DFKI-LT - From UBGs to CFGs A Practical Corpus-Driven Approach
From UBGs to CFGs A Practical Corpus-Driven Approach
1 Natural Language Engineering volume 13 number 4,
Published online in April 2006
We present a simple and intuitive unsound corpus-driven approximation method for turning unification-based grammars, such as HPSG, CLE, or PATR-II into context-free grammars (CFGs). Our research is motivated by the idea that we can exploit (large-scale), hand-written unification grammars not only for the purpose of describing natural language and obtaining a syntactic structure (and perhaps a semantic form), but also to address several other very practical topics.
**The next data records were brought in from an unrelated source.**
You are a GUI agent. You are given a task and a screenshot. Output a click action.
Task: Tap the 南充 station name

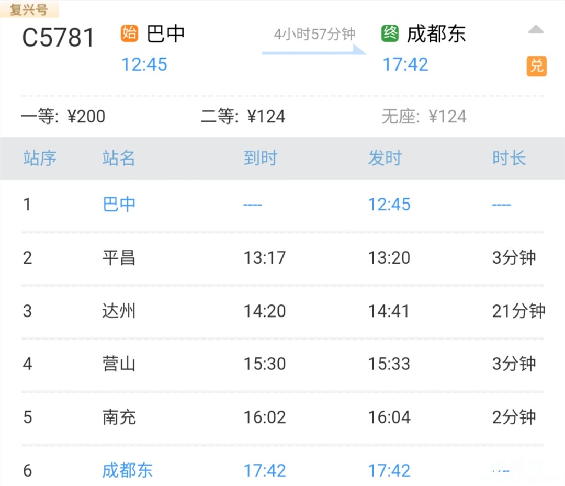119,417
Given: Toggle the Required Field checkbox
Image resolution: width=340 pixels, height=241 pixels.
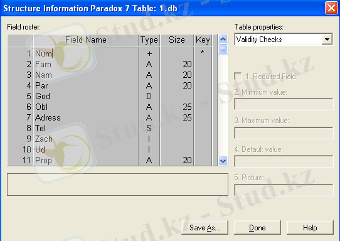Looking at the screenshot, I should pos(238,77).
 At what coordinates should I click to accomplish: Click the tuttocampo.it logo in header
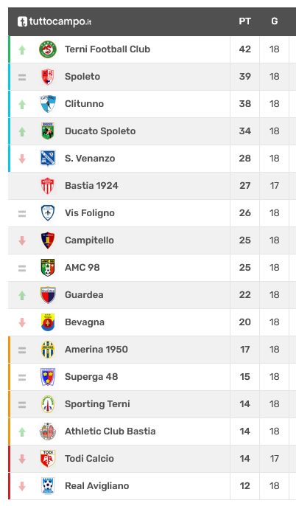[54, 21]
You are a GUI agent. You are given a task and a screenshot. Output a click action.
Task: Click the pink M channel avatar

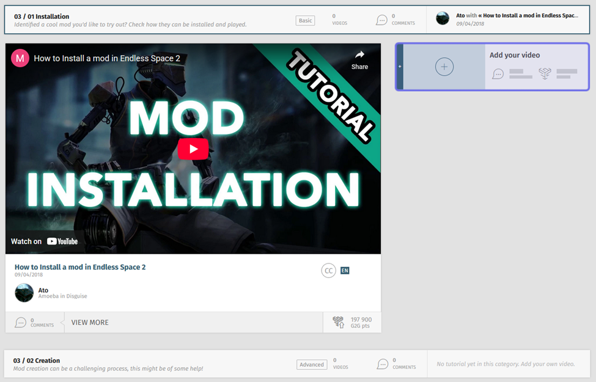click(x=20, y=58)
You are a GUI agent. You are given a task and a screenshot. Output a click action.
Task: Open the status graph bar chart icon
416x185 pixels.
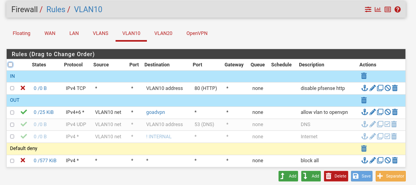(x=378, y=9)
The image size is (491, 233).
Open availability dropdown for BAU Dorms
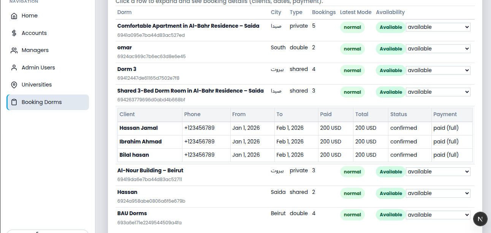tap(438, 215)
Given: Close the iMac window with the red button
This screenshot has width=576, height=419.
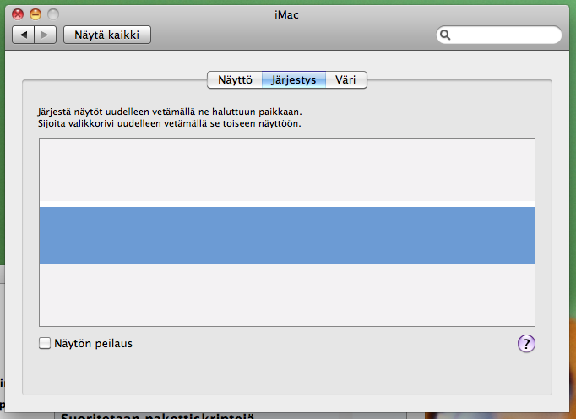Looking at the screenshot, I should point(18,14).
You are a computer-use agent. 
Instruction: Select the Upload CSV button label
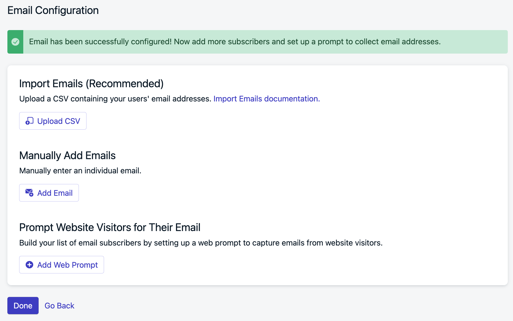click(59, 121)
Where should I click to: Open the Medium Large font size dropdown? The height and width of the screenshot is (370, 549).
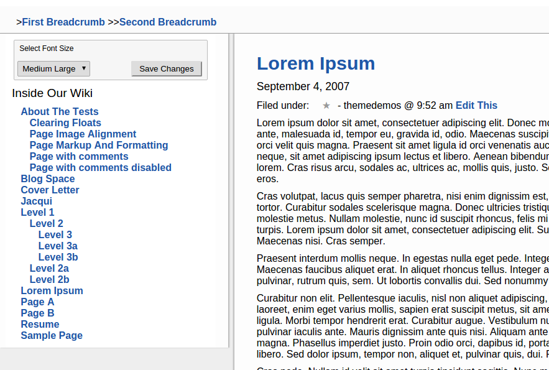click(53, 69)
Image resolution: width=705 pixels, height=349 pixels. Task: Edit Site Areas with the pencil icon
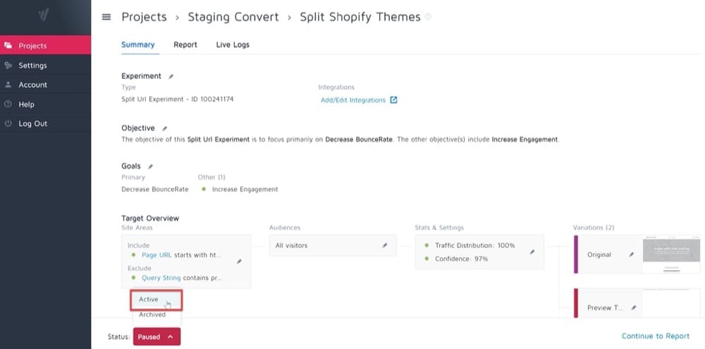pyautogui.click(x=239, y=262)
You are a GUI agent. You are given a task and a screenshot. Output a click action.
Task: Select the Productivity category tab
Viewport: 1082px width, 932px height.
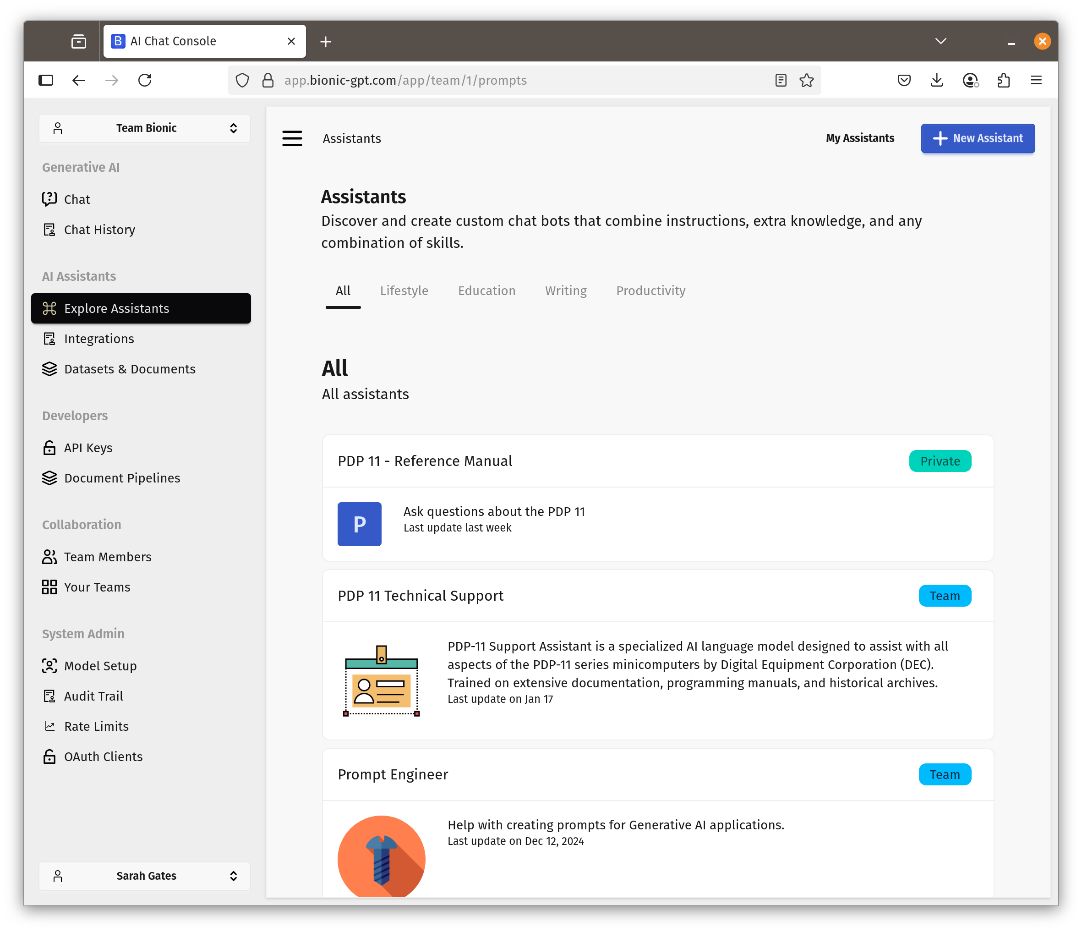click(650, 290)
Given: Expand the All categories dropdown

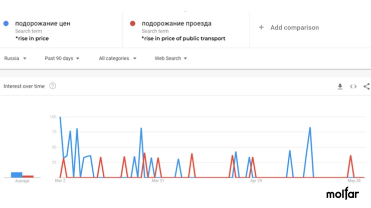Looking at the screenshot, I should (x=118, y=59).
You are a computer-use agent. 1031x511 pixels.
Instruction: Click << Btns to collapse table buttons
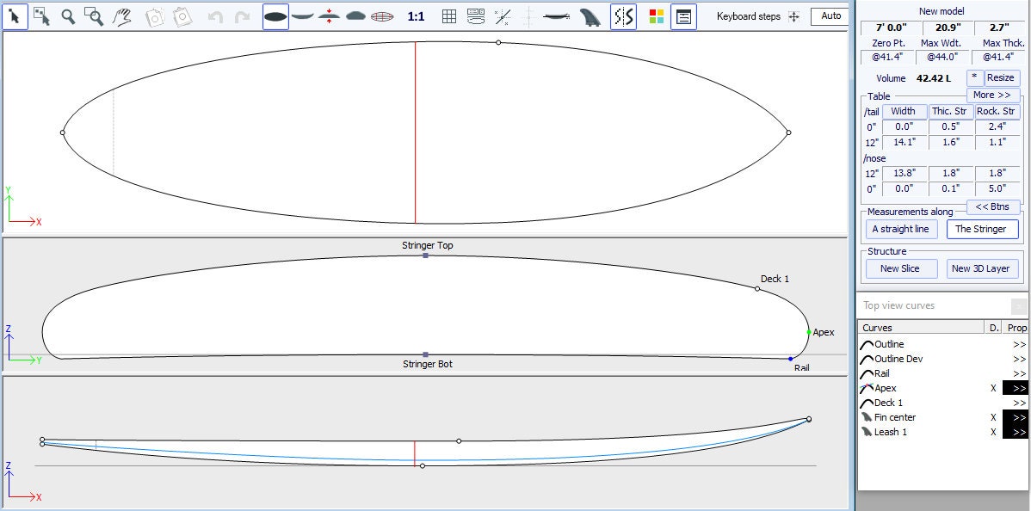click(x=993, y=206)
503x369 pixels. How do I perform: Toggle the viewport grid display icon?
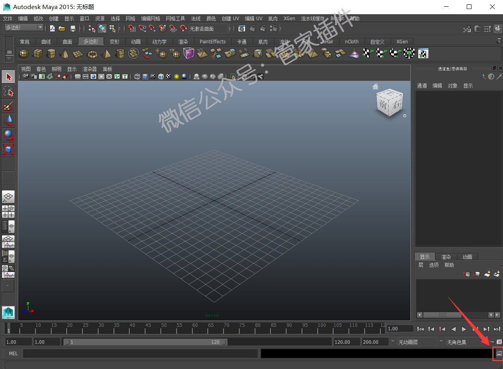pyautogui.click(x=78, y=76)
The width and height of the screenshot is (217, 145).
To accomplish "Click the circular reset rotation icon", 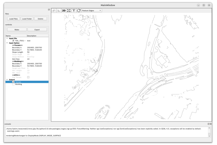I will point(79,10).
Firstly, to speed up deep parsing by having a cheap recognition pre-filter (the approximated CFG). Secondly, to obtain an indirect stochastic parsing model for the unification grammar through a trained PCFG, obtained from the approximated CFG. This gives us an efficient disambiguation model for the unification-based grammar. Thirdly, to generate domain-specific subgrammars for application areas such as information extraction or question answering. And finally, to compile context-free language models which assist the acoustic model of a speech recognizer. The approximation method is unsound in that it does not generate a CFG whose language is a true superset of the language accepted by the original unification-based grammar. It is a corpus-driven method in that it relies on a corpus of parsed sentences and generates broader CFGs when given more input samples. Our open approach can be fine-tuned in different directions, allowing us to monotonically come close to the original parse trees by shifting more information into the context-free symbols. The approach has been fully implemented in JAVA.